The final 3-compartment PK model and parameters were comparable to previous published findings. Bruno et al. [31] found a 3-compartment model best described the PK of docetaxel and reported a total docetaxel CL and Vss of 36.7 L h−1 and 149L, respectively. This is comparable to our reported total docetaxel CL and Vss of 57.3 L h−1 and 425L, respectively. Despite the low number of patients included in the model the relative standard error for the parameters were mostly within an acceptable range of < 30%.
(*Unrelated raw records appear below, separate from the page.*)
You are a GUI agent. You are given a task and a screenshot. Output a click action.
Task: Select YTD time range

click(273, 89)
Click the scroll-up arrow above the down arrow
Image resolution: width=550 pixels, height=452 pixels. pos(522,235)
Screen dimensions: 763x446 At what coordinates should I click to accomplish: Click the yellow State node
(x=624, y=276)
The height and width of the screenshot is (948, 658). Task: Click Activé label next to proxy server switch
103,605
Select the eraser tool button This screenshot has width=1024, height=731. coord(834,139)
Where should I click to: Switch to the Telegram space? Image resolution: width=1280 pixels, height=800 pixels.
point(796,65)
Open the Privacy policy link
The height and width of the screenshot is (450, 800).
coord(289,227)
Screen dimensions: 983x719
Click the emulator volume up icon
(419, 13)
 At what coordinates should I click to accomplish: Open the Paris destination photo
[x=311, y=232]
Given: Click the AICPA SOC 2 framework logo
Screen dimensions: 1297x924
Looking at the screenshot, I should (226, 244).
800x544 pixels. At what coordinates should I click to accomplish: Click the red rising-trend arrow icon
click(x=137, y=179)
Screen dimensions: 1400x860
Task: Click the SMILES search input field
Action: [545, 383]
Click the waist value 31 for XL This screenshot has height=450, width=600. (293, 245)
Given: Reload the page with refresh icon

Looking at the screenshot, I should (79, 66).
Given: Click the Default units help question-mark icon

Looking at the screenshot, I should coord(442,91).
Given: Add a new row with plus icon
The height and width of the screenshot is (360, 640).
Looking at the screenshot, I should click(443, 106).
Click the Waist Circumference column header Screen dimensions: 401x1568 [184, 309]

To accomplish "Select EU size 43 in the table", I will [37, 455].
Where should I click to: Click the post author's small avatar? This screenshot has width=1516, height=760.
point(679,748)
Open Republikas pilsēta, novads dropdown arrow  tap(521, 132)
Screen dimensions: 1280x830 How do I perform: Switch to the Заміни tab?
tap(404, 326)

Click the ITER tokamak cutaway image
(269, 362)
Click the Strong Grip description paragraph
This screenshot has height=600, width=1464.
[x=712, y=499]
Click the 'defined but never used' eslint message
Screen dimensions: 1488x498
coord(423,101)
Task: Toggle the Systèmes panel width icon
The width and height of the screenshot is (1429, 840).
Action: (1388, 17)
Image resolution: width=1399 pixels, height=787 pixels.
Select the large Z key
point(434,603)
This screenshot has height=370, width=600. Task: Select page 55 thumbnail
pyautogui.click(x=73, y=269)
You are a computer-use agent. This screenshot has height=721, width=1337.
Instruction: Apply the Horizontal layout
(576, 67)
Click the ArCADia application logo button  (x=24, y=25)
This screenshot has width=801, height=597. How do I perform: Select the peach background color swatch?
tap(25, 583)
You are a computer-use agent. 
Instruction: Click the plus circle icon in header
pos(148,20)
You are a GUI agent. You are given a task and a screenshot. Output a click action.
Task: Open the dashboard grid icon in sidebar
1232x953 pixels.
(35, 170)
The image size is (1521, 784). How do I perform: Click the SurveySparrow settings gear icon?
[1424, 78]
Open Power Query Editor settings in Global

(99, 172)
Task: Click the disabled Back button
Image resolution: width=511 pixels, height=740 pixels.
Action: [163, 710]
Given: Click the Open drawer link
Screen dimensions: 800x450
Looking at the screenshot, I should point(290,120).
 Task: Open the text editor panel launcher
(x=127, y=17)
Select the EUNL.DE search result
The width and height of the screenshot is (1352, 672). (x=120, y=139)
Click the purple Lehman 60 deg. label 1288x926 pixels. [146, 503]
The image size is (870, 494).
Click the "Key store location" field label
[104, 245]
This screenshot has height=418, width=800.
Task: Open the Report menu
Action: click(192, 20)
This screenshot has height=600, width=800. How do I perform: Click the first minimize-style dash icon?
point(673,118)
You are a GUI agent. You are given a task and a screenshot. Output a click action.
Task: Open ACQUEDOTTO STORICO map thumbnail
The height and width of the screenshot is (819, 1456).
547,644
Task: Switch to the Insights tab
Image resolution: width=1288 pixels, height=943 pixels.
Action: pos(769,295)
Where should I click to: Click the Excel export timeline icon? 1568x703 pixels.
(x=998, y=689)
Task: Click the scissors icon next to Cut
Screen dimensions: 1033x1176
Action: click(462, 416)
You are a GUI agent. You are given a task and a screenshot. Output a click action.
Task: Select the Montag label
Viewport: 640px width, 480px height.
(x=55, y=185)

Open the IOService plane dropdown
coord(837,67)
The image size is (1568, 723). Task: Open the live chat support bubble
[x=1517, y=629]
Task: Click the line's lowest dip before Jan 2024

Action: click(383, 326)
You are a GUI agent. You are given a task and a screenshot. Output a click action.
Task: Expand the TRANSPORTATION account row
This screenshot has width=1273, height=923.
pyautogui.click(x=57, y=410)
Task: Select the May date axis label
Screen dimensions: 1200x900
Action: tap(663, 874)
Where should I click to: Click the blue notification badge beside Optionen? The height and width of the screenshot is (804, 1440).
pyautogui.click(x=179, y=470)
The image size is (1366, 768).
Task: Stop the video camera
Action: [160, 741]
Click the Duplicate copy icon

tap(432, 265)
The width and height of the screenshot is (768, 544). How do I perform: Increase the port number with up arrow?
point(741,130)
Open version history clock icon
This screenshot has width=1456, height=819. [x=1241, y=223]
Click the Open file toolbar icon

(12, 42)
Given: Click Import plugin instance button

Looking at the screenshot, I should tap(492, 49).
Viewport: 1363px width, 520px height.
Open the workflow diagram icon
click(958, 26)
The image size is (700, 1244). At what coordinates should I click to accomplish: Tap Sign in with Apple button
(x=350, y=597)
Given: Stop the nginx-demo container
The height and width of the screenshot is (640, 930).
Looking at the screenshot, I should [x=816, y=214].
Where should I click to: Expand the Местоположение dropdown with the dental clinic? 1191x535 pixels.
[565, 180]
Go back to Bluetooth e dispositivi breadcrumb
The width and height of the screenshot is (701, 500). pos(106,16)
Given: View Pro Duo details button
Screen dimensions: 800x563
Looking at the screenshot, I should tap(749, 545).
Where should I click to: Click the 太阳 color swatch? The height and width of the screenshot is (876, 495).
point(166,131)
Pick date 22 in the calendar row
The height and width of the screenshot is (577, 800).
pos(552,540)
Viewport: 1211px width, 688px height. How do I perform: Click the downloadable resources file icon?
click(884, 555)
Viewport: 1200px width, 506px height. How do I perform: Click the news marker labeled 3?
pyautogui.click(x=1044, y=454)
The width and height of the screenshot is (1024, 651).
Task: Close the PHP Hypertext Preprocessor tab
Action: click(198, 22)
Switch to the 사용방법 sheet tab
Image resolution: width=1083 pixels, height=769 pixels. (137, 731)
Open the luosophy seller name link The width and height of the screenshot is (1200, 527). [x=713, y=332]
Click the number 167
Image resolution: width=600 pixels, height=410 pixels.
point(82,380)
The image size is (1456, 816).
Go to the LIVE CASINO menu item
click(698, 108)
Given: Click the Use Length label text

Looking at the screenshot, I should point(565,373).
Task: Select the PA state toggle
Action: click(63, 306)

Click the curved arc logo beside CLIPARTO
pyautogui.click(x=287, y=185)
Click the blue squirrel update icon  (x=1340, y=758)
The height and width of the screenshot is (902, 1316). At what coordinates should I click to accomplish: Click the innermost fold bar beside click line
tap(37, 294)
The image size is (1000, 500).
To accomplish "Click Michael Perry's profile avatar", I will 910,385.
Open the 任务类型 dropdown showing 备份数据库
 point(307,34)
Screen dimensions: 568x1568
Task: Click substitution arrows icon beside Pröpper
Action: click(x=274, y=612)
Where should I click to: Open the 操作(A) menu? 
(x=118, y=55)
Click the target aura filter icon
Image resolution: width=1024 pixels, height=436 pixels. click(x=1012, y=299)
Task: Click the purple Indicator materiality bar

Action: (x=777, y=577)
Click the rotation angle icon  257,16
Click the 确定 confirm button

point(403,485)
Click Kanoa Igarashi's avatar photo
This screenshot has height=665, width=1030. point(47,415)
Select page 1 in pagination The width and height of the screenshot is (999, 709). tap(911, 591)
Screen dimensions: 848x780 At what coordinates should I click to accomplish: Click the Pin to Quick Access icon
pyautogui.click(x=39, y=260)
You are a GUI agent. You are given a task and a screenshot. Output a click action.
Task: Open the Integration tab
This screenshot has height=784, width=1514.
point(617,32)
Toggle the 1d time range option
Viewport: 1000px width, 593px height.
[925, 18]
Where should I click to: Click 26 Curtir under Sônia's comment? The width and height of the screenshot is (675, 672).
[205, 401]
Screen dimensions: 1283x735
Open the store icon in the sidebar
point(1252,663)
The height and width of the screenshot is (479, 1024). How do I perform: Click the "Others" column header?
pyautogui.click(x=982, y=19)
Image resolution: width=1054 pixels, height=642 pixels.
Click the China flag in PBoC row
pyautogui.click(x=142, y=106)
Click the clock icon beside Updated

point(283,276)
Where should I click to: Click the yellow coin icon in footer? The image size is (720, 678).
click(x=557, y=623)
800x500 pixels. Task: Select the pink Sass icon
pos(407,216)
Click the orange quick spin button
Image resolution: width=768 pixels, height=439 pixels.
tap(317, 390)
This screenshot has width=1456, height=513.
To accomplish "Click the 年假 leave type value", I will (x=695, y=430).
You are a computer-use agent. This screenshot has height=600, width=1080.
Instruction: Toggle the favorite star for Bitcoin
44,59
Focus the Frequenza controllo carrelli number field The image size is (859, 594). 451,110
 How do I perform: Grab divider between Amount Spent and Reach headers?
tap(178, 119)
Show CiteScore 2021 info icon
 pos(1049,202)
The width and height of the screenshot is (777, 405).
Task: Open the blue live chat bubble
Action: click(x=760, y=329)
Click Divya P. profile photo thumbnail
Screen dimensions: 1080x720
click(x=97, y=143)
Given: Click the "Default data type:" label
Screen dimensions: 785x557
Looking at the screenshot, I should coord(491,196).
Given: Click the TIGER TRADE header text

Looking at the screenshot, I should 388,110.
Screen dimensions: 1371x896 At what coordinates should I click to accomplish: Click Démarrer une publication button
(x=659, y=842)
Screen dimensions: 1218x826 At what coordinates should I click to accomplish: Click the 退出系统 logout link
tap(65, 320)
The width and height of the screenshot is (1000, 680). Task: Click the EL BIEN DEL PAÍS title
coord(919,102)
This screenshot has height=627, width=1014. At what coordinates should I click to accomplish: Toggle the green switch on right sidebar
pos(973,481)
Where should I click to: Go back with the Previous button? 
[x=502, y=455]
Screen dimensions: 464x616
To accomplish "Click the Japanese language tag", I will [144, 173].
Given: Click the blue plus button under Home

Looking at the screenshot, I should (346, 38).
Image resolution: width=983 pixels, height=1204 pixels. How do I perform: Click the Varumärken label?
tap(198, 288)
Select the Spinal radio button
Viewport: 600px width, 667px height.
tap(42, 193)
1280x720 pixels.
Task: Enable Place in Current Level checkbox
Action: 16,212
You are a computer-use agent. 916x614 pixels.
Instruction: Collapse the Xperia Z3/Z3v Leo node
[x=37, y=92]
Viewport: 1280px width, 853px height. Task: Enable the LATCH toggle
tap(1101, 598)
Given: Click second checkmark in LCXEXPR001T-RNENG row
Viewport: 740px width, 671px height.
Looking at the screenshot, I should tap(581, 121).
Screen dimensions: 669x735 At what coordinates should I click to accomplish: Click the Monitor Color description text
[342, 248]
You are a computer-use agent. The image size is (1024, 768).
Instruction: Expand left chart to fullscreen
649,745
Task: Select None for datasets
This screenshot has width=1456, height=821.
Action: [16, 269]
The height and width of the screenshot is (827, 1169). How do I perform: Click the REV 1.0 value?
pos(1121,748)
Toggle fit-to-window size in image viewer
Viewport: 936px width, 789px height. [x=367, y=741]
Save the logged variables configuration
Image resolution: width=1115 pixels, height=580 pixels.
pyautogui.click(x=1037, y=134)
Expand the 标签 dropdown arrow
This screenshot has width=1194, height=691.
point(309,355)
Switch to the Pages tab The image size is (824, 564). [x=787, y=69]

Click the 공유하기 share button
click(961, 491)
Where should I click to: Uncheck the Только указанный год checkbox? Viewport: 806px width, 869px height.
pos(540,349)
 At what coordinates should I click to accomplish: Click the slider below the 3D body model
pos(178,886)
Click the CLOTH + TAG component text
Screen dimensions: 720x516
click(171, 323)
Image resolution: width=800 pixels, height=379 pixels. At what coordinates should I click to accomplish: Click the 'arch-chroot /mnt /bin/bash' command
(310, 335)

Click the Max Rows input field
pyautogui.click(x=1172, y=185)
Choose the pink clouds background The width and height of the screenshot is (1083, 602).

Project optimus and dose optimisation

Analysis of the trial data using PK modelling, and application of a GO / NO-GO framework dependent on the performance of oDox + E compared to standard of care IV docetaxel regimen demonstrates the ability to improve the decision making and dose selection during drug development using a systematic approach. This is a focus for the Oncology Center of Excellence’s (OCE) Project Optimus initiative which aims to reform the dose optimisation and selection paradigm in oncology drug development to improve the efficiency of oncology drug development [2, 3]. For oDox + E, we used the current standard of care regimen as the baseline to compare the pharmacokinetic exposure to determine whether a feasible PK exposure could be achieved with a combination oral regimen. In answering this question, we identified an important gap in the knowledge and the need to further quantify “effective concentration” to reduce the risk of failure to progress development due to the absence of this knowledge. Furthermore, this uncertainty was able to be captured within the GO / NO-GO framework prior to performance of simulations.

Conclusion

This study aligns with the FDA’s Project Optimus and demonstrates the value of MIDD at an early phase of oncology drug development using oDox + E as a motivating example. The key question answered by this study was whether a feasible regimen of oDox + E existed. The purpose of this question was to provide an early GO / NO-GO decision point to guide drug development and improve development efficiency. A population pharmacokinetic model was developed for the total and unbound concentration in plasma of docetaxel after administration of IV docetaxel and oDox + E. The model was used to simulate oDox + E dose regimens which were compared to the current standard of care IV docetaxel regimen. A GO / NO-GO framework was applied to determine whether oDox + E should progress to the next phase of drug development and whether any conditions should apply. A two or three-dose regimen of oDox + E at 600 mg was able to achieve non-inferior pharmacokinetic exposure to current standard of care IV docetaxel in simulations. A Conditional GO decision was made based on this result and further quantification of the “effective concentration” would improve the ability to optimise the dose regimen. This demonstrated a shift from the MTD paradigm to a more optimised and efficient approach for oncology drug development.